Une aventure similaire est arrivée aux Mayas d’Amérique comme aux Sumériens de Mésopotamie. On parle aujourd’hui de «cerveau global». L’effondrement des civilisations conduit à une prise de conscience collective des individus qui la composent. Ceux-ci s’interrogent sur les causes de l’effondrement. Qu’avons nous fait? La civilisation méditerranéenne s’est effondrée en 1177 avant J.C., à la fin de l’âge de bronze. Vers cette époque apparaissait le monothéisme avec l’ancien testament. Celui-ci nous en offre une explication, celle du veau d’or: le dieu de Moïse nous puni à cause de notre cupidité. Mille six cents ans plus tard, l’empire romain s’effondre. Le nouveau testament nous propose une nouvelle explication: nous sommes punis à cause de nos disputes entre monothéistes et polythéistes. Le message est celui des chrétiens: aimons nous les uns les autres.

Ce message a présidé à l’essor du Moyen-Âge jusqu’à ce que de nouvelles querelles religieuses apparaissent. Celles-ci ont été surmontées au siècle des lumières. Celui-ci nous a conduit à la révolution industrielle, mais aussi au réchauffement climatique. Mille six cents ans après l’effondremement de l’empire romain, nous sommes à nouveau au bord du gouffre. Comment le cerveau global de l’humanité va-t-il réagir? Quel nouveau péché avons-nous commis? S’il parait difficile d’éviter de nouvelles querelles, la leçon semble claire: nous avons péché par orgueil. En mettant le pied sur la lune, l’homme a cru s’affranchir des lois de la nature. Comme le dit l’entrepreneur lyonnais Romain Ferrari, il est grand temps qu’il remette les pieds sur terre.

Si notre poule aux œufs d’or va s’éteindre, un de ses œufs va un jour éclore. Quel consigne allons-nous laisser à nos descendants? Pour moi, la réponse est claire: c’est une leçon d’humilité. Nous avons pour la première fois une explication rationnelle à ce qui nous arrive, mais elle est encore très mal comprise. La vie est un processus naturel de dissipation d’énergie. Nous sommes faits pour dissiper l’énergie. Dès qu’une source d’énergie apparait, nous nous précipitons vers elle comme les insectes vers la lumière à laquelle ils se brûlent. Allons-nous enfin en devenir conscient?

Une seule loi pourrait aujourd’hui remplacer les dix commandements de Moïse: la loi fondamentale de la thermodynamique, dite loi de Carnot. Elle s’énonce ainsi: on ne peut durablement dissiper l’énergie que par des cycles fermés de transformation extrayant de la chaleur d’une source chaude pour en rendre une partie à une source froide. Nous commençons seulement à en percevoir les implications.
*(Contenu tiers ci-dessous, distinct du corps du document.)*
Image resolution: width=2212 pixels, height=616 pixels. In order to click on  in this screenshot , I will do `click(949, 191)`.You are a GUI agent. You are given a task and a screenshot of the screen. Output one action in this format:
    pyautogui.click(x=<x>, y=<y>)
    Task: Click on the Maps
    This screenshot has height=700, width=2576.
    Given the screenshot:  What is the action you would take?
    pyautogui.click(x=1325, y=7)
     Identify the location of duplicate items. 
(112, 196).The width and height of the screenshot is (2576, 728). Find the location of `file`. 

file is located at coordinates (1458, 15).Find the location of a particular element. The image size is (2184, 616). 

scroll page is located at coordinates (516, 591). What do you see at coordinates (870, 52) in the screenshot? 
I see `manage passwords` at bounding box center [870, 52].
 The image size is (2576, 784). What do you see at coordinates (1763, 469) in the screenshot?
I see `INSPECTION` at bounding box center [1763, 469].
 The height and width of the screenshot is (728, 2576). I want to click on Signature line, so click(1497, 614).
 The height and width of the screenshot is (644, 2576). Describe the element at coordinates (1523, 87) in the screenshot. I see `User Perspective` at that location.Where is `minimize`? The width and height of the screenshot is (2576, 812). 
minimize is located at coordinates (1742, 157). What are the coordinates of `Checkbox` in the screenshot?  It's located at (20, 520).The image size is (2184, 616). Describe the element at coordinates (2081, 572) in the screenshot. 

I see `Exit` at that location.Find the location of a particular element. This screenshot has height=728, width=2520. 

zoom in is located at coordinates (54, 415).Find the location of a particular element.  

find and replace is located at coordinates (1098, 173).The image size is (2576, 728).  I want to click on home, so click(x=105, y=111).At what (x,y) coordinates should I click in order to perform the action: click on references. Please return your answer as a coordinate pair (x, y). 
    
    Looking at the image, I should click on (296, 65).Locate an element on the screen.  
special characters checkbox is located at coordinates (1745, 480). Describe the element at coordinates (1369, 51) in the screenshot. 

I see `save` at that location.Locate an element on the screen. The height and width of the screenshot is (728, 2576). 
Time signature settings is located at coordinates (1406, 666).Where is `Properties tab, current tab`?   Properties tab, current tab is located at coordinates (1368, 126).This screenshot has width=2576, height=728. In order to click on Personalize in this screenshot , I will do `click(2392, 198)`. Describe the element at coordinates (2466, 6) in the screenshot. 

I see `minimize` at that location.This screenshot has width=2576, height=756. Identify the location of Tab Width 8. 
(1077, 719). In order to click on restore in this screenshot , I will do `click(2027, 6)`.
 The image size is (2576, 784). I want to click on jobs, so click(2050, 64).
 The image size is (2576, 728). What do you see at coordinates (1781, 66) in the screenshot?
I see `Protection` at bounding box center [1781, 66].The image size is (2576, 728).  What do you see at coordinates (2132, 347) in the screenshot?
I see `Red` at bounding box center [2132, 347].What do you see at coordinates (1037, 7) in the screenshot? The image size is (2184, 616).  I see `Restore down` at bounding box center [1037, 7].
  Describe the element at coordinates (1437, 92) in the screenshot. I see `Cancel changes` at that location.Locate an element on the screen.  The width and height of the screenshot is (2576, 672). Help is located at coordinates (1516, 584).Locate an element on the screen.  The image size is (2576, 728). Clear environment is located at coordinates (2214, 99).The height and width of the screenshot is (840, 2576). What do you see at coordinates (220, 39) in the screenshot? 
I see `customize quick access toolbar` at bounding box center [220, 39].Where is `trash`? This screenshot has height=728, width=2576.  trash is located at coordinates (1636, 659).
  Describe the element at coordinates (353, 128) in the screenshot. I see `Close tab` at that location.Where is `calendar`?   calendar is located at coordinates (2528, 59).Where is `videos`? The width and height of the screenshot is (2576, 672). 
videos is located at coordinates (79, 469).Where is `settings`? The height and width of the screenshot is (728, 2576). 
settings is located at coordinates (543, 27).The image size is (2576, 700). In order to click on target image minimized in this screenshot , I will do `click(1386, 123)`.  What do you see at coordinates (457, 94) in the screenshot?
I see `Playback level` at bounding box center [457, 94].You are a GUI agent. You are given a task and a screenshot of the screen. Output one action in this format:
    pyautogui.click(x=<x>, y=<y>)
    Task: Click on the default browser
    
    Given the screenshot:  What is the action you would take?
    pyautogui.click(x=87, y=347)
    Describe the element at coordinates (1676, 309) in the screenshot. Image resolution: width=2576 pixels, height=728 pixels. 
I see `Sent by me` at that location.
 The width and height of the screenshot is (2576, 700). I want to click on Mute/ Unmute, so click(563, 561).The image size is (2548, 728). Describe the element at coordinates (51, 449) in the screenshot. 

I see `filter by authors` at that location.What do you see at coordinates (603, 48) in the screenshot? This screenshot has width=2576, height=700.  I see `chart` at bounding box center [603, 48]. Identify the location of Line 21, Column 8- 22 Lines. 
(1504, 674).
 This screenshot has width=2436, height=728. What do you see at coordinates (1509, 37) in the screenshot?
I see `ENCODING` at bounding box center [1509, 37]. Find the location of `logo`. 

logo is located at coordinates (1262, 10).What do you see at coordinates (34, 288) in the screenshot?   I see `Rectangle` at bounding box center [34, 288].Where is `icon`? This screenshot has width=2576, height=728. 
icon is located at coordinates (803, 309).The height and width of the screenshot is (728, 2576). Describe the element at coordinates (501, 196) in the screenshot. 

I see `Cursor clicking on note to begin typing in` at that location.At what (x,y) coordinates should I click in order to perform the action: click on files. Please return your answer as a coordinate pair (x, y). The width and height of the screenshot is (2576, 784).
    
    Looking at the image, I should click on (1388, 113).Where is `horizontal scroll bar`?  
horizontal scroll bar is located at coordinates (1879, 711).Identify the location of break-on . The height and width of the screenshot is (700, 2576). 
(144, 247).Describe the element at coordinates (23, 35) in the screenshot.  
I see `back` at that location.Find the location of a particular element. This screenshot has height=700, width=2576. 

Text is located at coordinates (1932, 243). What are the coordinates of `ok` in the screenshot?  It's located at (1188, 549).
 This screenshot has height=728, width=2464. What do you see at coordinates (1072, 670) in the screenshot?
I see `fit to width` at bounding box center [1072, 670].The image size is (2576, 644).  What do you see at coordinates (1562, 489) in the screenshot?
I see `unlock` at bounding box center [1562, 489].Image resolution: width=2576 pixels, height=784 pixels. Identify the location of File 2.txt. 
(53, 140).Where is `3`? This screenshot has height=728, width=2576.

La première est que cette loi met en jeu non seulement l’Homme mais toutes les formes terrestres de dissipation d’énergie, un ensemble que certains dénomment Gaïa.

Une seule forme d’énergie est autorisée. Elle est fournie par le Soleil, notre source chaude à 6000°K. Notre source froide est le ciel nocturne à 3°K. Elle implique que nous prenions soin de la couche d’ozone qui nous en sépare. Quand au cycles de transformations, ils mettent en jeu toutes les formes de vie terrestre. On peut considérer Gaïa comme un moteur à deux temps. Dans un premier temps, les plantes captent l’énergie solaire et l’emmagazinent sous forme de carbone chimiquement réduit. Dans un second temps, l’oxydation du carbone dégage la chaleur émise sous forme de rayonnement infrarouge en direction du ciel nocturne.

Les moteurs thermiques sont naturellement instables. Ils fonctionnent grâce à des suites d’explosions et d’extinctions. James Watt a dû équiper sa machine à vapeur d’un régulateur à boule. L’humanité va devoir réguler son propre développement. Elle pourra pour cela s’inspirer de la biologie (on parle de biomimétisme). Elle devra passer d’un stade d’organisation semblable à celui des écosystèmes à l’intérieur duquel règne une compétition darwinienne, à un stade d’organisation plus complexe, semblable à celui d’un organisme multicellulaire. Cela implique le développement de multiples voies métaboliques, chacune associée à des monnaies-enzymes différentes. Elles sont la clé des mécanismes de régulation du corps humain.